Jeremy Marshall, the first head of Hoares Bank from outside the family – obituary

A committed evangelist, he also revived Kingdom Bank, ‘dedicated to the glorification of the Lord Jesus Christ’

Jeremy Marshall
Jeremy Marshall Credit: Daniel Lynch/Shutterstock

Jeremy Marshall, who has died aged 60, was the first non-family chief executive of C Hoare & Co, the UK’s oldest private bank – and a passionate evangelist who lent his skills and enthusiasm to a wide range of Christian causes and projects.

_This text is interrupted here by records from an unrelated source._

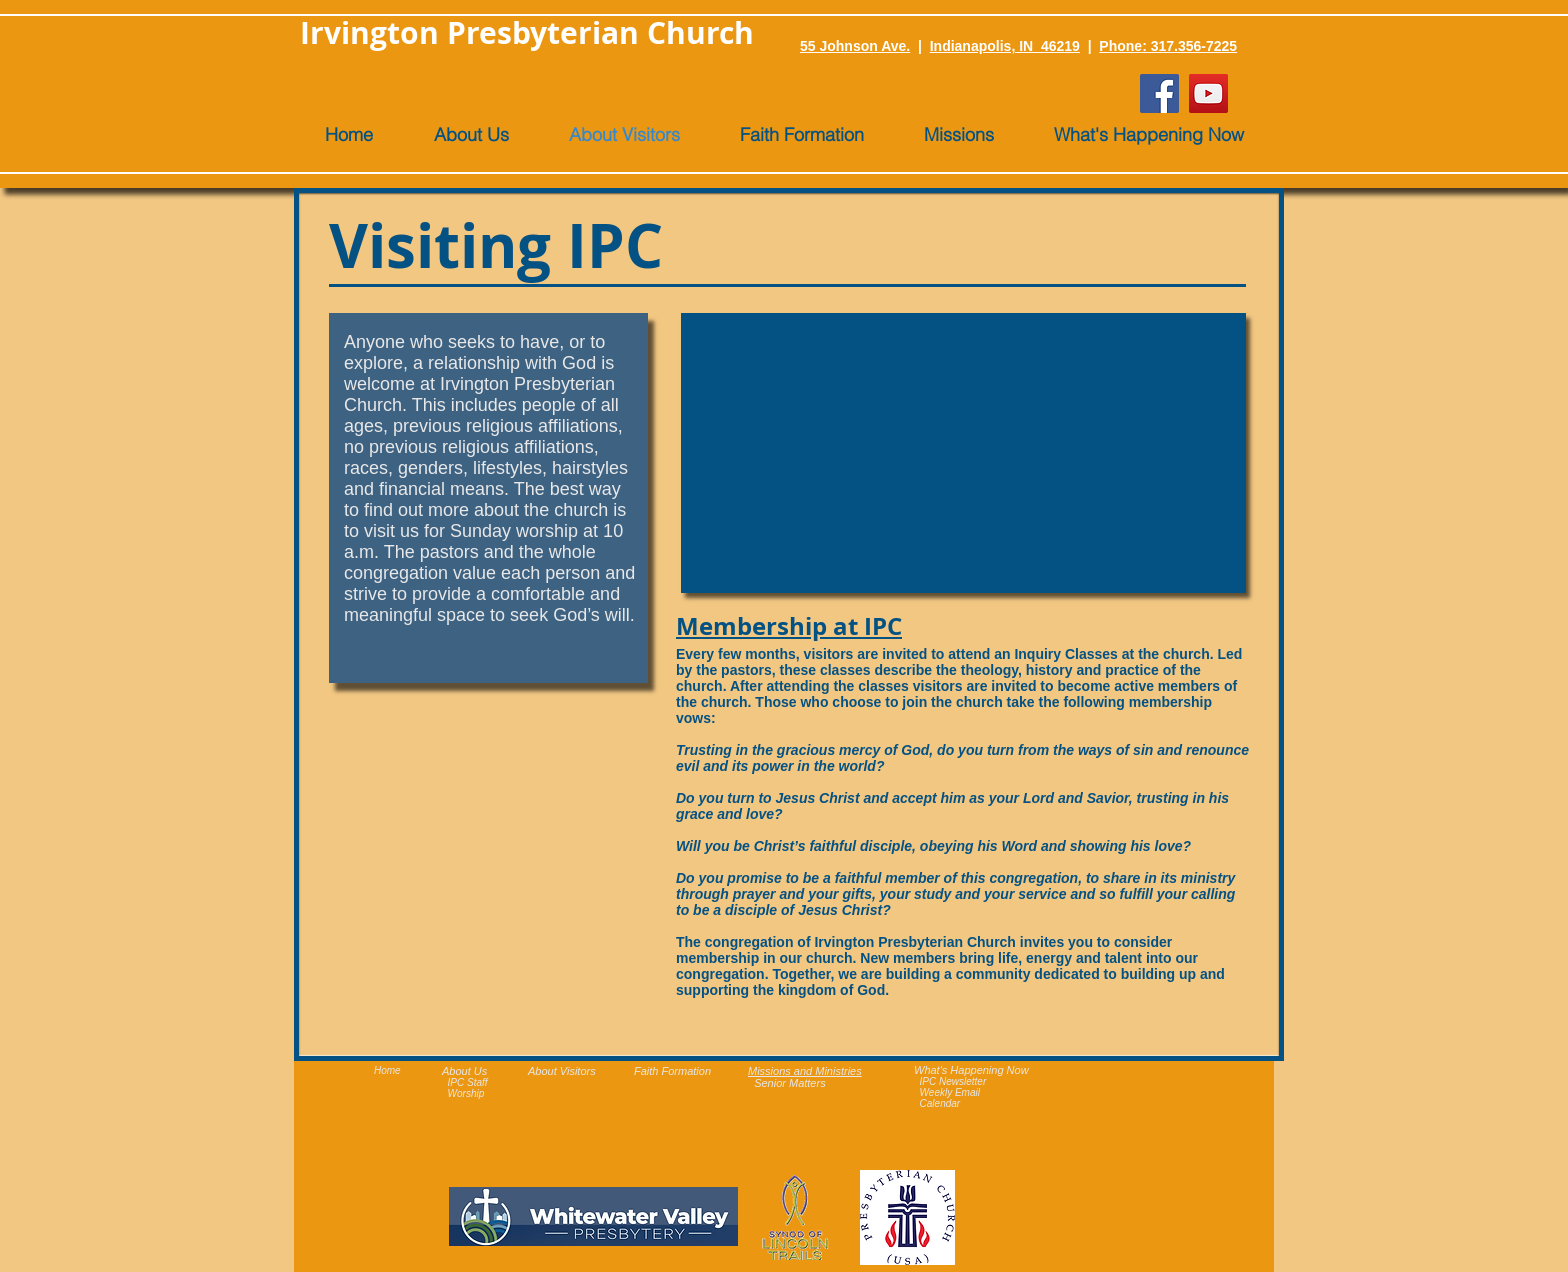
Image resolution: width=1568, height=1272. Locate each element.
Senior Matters (790, 1083)
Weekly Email (950, 1092)
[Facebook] (1159, 93)
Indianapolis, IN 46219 (1005, 46)
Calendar (940, 1103)
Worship (466, 1093)
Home (387, 1070)
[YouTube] (1208, 93)
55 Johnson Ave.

After an international career with Credit Suisse, Marshall was headhunted in 2009 to take the reins at Hoares, the exclusive Fleet Street bank that dates its foundation to 1672 and had previously been run by family partners in seamless succession through 11 generations.

His brief to expand the bank’s wealth management business was driven forward with a combination of integrity, humility and professionalism that won customers’ trust and endeared him to colleagues. One passing him in a corridor asked why he was smiling so broadly: “I like this place,” he replied simply. The bank’s partners called him “a shining example of [our] values, a loyal friend and an excellent banker.”

Diagnosed with terminal cancer in 2015 – told he might live 18 months, he felt blessed to survive eight years – Marshall retired from Hoares in April 2016 to devote himself to the evangelical faith that had been essential to him throughout his life. He supported Christian charities at home and abroad, and in 2020 he led the acquisition of Kingdom Bank, a specialist lender owned by the Pentecostalist denomination Assemblies of God.

Founded in the 1950s to manage the Assemblies’ congregational funds, Kingdom had been authorised and regulated as a bank since the 1980s. When Marshall learnt it was for sale, he gathered a group of like-minded investors – anchored by the evangelical charity Stewardship, which took a 35 per cent stake – to conserve its heritage and inject capital for expansion.

Marshall, then CEO of Credit Suisse, at their Canary Wharf headquarters in 2005 Credit: Daniel Lynch/Shutterstock

Dedicated, as he put it, to “the glorification of the Lord Jesus Christ”, under Marshall’s leadership Kingdom developed its online range of savings and loan products, and insurance services for churches, charities, missionaries and Christian workers.

The Nottingham-based institution’s unique character and purpose derived from the fact that “our staff are all Christians… Often they pray with their customers,” Marshall told an interviewer. By better serving local churches and their communities, it would “help spread the gospel… across our needy nation.”

Jeremy Samuel John Marshall was born on May 8 1963 in Hemel Hempstead, the son of John Evans Marshall – minister for 45 years of the Hertfordshire town’s Alexandra Road Congregational Church – and his wife Susan, née Westcott.

A celebrated preacher who had found his calling as an Oxford undergraduate in 1954 when he heard the American evangelist Billy Graham, John Marshall led his wife and children on expeditions behind the Iron Curtain to smuggle bibles to the faithful. Not knowing how other families spent their summers, the young Jeremy assumed this was a conventional holiday.

Educated at Hemel Hempstead School, Jeremy went on to study at St John’s College, Cambridge, and later to take an MBA at Insead. His City career began with Barclays and Bank of Montreal before he moved in 1988 to Credit Suisse, where he stayed for more than 20 years, serving in Zurich and New York before becoming head of UK private banking in 2002.

Jeremy Marshall was chairman of Pastor Training International, Christian Books Worldwide and Christianity Explored, a trustee of the London Theological Seminary and a supporter of the London City Mission. Further afield, he helped the Christian church in Serbia and bible seminaries in South Africa. He was also a trustee of Woodland Trust.

He was an enthusiastic member of Hoares’ cricket team, in which he also persuaded his sons to play. He married, in 1987, Jeanette Bonsels, who survives him with their daughter and two sons.